What needs to be done =
Once you have read the data below, write it all out exactly.
--- START ---
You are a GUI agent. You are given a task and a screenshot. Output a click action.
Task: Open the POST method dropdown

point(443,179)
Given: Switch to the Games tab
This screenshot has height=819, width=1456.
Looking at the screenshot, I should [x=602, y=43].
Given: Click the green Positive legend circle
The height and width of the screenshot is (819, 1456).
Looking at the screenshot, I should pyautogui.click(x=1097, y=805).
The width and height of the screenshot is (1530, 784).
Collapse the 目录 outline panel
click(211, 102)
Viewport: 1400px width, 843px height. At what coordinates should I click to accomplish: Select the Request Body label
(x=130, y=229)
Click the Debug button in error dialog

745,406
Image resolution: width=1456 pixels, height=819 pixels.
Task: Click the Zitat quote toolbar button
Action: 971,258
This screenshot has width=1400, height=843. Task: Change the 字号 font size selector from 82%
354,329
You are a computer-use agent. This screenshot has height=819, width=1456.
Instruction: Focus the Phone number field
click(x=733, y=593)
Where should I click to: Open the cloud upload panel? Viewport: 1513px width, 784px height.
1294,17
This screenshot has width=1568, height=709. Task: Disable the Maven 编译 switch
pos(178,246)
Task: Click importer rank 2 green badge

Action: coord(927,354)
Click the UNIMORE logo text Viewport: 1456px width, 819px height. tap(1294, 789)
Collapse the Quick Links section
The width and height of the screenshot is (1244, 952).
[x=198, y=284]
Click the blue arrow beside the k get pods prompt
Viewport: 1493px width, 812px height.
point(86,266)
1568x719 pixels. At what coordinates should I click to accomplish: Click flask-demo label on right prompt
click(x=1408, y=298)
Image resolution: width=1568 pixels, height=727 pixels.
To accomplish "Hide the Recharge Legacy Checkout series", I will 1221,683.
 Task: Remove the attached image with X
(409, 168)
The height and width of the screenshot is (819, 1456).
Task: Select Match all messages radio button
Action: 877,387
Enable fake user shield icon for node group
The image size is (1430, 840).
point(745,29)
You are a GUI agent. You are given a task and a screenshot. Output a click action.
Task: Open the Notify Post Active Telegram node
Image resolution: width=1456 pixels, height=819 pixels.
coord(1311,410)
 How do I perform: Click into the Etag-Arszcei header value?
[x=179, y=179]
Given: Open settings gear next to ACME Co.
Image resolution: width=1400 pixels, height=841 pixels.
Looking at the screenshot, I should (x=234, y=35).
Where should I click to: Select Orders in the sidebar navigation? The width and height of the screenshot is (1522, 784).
--- END ---
Final answer =
You are a GUI agent. You are given a task and a screenshot. Output a click action.
Task: Open the POST method dropdown

point(443,179)
Given: Switch to the Games tab
This screenshot has height=819, width=1456.
Looking at the screenshot, I should [x=602, y=43].
Given: Click the green Positive legend circle
The height and width of the screenshot is (819, 1456).
Looking at the screenshot, I should pyautogui.click(x=1097, y=805).
The width and height of the screenshot is (1530, 784).
Collapse the 目录 outline panel
click(211, 102)
Viewport: 1400px width, 843px height. At what coordinates should I click to accomplish: Select the Request Body label
(x=130, y=229)
Click the Debug button in error dialog

745,406
Image resolution: width=1456 pixels, height=819 pixels.
Task: Click the Zitat quote toolbar button
Action: 971,258
This screenshot has width=1400, height=843. Task: Change the 字号 font size selector from 82%
354,329
You are a computer-use agent. This screenshot has height=819, width=1456.
Instruction: Focus the Phone number field
click(x=733, y=593)
Where should I click to: Open the cloud upload panel? Viewport: 1513px width, 784px height.
1294,17
This screenshot has width=1568, height=709. Task: Disable the Maven 编译 switch
pos(178,246)
Task: Click importer rank 2 green badge

Action: coord(927,354)
Click the UNIMORE logo text Viewport: 1456px width, 819px height. tap(1294, 789)
Collapse the Quick Links section
The width and height of the screenshot is (1244, 952).
[x=198, y=284]
Click the blue arrow beside the k get pods prompt
Viewport: 1493px width, 812px height.
point(86,266)
1568x719 pixels. At what coordinates should I click to accomplish: Click flask-demo label on right prompt
click(x=1408, y=298)
Image resolution: width=1568 pixels, height=727 pixels.
To accomplish "Hide the Recharge Legacy Checkout series", I will 1221,683.
 Task: Remove the attached image with X
(409, 168)
The height and width of the screenshot is (819, 1456).
Task: Select Match all messages radio button
Action: 877,387
Enable fake user shield icon for node group
The image size is (1430, 840).
point(745,29)
You are a GUI agent. You are given a task and a screenshot. Output a click action.
Task: Open the Notify Post Active Telegram node
Image resolution: width=1456 pixels, height=819 pixels.
coord(1311,410)
 How do I perform: Click into the Etag-Arszcei header value?
[x=179, y=179]
Given: Open settings gear next to ACME Co.
Image resolution: width=1400 pixels, height=841 pixels.
Looking at the screenshot, I should (x=234, y=35).
Where should I click to: Select Orders in the sidebar navigation? The width and height of the screenshot is (1522, 784).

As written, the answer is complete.